Text segment –
****************************************
We live in a world permeated by unmeasurable uncertainty — not quantifiable stochastic risk — which often forces us to make decisions based on anything but ‘rational expectations.’ Our expectations are most often based on the confidence or ‘weight’ we put on different events and alternatives, and the ‘degrees of belief’ on which we weigh probabilities often have preciously little to do with the kind of stochastic probabilistic calculations made by the rational agents as modelled by ‘modern’ social sciences. Often we simply do not know.
So why do economists, companies, and governments continue with the expensive but obviously rather worthless activity of trying to forecast/predict the future?
A couple of years ago yours truly was interviewed by a public radio journalist working on a series on Great Economic Thinkers. We were discussing the monumental failures of the predictions-and-forecasts-business. But — the journalist asked — if these overconfident economists with their ‘rigorous’ and ‘precise’ mathematical-statistical-econometric models are so wrong again and again — why do they persist in wasting time on it?
****************************************
Recorded information –
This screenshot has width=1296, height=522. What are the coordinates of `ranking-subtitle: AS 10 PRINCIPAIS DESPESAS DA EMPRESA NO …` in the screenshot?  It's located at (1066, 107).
****************************************
Task goal – Quote the passage above on economic forecasting and uncertainty, starting at "We live in a" and ending after "do not know.".

Solution to this task –
We live in a world permeated by unmeasurable uncertainty — not quantifiable stochastic risk — which often forces us to make decisions based on anything but ‘rational expectations.’ Our expectations are most often based on the confidence or ‘weight’ we put on different events and alternatives, and the ‘degrees of belief’ on which we weigh probabilities often have preciously little to do with the kind of stochastic probabilistic calculations made by the rational agents as modelled by ‘modern’ social sciences. Often we simply do not know.